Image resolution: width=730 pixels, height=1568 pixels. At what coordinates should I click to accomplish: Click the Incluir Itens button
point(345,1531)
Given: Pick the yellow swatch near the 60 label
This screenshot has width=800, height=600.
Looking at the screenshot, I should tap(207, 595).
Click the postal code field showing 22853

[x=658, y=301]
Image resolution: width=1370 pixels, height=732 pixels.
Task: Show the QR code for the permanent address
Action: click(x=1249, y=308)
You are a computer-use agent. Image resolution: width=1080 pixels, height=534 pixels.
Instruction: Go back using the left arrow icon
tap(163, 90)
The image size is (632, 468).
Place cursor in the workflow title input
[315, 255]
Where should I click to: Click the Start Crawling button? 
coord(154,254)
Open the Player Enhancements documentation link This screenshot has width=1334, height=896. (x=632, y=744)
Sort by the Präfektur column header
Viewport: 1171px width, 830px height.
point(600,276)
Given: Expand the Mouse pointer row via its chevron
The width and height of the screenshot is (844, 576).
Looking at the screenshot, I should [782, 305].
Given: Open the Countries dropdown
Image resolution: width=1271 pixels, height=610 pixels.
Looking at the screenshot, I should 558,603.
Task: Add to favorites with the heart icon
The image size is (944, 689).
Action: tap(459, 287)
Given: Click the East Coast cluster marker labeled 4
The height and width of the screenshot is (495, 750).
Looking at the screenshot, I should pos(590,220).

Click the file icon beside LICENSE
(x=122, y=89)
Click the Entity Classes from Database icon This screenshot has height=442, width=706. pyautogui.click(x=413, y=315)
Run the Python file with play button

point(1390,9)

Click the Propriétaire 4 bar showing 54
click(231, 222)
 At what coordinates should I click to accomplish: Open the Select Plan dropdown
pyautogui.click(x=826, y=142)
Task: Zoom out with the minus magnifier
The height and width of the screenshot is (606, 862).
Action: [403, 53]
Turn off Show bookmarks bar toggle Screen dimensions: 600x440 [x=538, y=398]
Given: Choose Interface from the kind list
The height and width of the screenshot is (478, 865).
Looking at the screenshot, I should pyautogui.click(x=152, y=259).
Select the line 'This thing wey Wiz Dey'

Task prompt: A verbatim transcription is required of the lines from the one with "The height and width of the screenshot is (478, 865)." through the final line of the entries above, and of nothing else.

Answer to this problem:
The height and width of the screenshot is (478, 865).
Looking at the screenshot, I should pyautogui.click(x=152, y=259).
Select the line 'This thing wey Wiz Dey'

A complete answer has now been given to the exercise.